··· Supplied information

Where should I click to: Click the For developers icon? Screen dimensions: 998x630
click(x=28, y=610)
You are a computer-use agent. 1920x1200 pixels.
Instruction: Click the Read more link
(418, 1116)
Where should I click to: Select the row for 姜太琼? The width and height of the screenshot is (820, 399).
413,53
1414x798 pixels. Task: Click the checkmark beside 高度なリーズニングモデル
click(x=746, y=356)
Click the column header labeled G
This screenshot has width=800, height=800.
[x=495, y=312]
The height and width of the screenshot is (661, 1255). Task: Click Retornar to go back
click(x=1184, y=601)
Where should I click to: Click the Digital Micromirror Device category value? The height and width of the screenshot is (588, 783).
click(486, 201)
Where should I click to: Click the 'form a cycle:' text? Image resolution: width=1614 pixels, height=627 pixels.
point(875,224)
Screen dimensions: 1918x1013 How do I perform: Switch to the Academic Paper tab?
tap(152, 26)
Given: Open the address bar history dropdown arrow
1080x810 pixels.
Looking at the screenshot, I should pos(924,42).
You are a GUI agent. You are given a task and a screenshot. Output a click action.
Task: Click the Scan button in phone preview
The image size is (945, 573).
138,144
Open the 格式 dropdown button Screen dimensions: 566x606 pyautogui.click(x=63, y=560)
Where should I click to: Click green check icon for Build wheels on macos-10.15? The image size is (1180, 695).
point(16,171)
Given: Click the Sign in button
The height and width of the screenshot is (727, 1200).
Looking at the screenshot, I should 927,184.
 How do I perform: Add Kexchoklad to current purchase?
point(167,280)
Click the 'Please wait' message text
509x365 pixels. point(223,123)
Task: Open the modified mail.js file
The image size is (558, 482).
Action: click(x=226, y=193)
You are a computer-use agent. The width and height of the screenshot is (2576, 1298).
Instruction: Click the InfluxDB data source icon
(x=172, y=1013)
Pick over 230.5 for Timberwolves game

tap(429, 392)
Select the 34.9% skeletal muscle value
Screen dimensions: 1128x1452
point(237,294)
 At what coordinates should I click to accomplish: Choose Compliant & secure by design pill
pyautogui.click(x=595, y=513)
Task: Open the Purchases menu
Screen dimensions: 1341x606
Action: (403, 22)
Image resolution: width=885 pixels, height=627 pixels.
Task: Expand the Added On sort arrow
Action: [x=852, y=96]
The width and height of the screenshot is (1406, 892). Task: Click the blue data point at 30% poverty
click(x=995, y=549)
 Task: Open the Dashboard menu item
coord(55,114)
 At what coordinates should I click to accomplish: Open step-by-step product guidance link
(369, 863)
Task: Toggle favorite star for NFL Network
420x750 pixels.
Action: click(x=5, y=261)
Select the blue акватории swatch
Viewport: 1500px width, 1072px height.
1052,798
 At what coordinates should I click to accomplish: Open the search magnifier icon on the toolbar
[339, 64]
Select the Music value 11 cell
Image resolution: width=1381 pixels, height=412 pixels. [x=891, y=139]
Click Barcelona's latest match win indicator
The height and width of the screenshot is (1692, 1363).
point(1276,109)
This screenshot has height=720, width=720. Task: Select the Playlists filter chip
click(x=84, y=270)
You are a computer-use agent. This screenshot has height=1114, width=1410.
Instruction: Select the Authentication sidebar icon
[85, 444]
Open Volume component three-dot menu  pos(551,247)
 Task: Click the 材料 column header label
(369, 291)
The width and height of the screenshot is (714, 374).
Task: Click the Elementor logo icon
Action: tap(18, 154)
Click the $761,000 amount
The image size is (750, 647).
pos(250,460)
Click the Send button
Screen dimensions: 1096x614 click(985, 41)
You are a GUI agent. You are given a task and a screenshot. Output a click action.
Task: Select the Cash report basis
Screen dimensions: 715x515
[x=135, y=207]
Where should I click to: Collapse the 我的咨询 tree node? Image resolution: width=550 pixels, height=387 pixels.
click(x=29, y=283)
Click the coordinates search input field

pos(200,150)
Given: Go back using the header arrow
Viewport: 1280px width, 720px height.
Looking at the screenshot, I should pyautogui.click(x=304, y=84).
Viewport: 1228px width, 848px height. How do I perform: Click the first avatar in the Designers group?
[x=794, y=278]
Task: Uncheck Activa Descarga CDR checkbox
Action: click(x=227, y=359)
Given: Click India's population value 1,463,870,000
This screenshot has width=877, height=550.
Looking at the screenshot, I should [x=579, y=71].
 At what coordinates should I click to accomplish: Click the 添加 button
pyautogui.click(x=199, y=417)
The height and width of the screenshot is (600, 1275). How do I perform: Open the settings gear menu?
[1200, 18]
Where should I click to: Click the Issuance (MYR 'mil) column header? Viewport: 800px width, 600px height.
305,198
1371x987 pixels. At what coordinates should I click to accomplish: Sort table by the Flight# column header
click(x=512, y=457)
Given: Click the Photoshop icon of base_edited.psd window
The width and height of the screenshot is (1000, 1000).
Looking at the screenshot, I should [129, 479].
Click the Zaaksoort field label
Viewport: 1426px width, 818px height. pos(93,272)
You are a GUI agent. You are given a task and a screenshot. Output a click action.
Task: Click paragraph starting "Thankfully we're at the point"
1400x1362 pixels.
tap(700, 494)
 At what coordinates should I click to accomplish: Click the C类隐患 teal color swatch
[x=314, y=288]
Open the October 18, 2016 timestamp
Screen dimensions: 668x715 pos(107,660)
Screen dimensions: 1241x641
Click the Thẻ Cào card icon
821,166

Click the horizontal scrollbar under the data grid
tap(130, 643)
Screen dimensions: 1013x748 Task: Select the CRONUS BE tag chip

······

● **Exercise goal**
Copy out the entries exactly. Begin at the first line and end with the line that has "Click the column header labeled G".

● **Answer to this exercise**
Where should I click to: Click the For developers icon? Screen dimensions: 998x630
click(x=28, y=610)
You are a computer-use agent. 1920x1200 pixels.
Instruction: Click the Read more link
(418, 1116)
Where should I click to: Select the row for 姜太琼? The width and height of the screenshot is (820, 399).
413,53
1414x798 pixels. Task: Click the checkmark beside 高度なリーズニングモデル
click(x=746, y=356)
Click the column header labeled G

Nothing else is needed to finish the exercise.